**WHAT YOU SHOULD DO**
From the line that holds "This screenshot has width=463, height=347." to the end of the records, reproduce every line exactly. No pictures.

**DATA UNDER STUDY**
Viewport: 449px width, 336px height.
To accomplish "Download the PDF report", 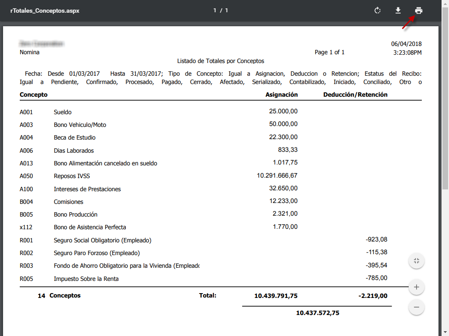I will pyautogui.click(x=398, y=11).
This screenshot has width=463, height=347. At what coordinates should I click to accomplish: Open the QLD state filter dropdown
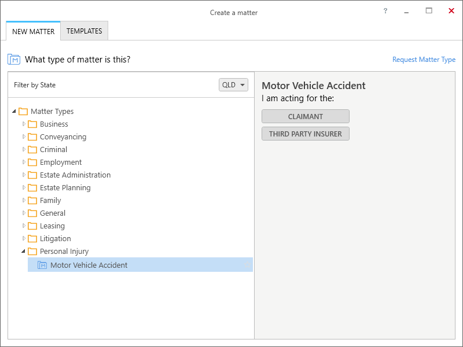click(x=233, y=85)
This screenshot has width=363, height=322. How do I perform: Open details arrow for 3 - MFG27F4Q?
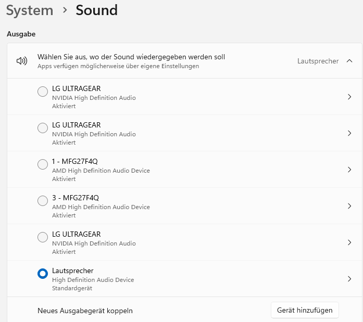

**FINISHED TASK**
This screenshot has width=463, height=347. At what coordinates should I click to accomplish: Open the QLD state filter dropdown
click(x=233, y=85)
This screenshot has width=363, height=322. How do I perform: Open details arrow for 3 - MFG27F4Q?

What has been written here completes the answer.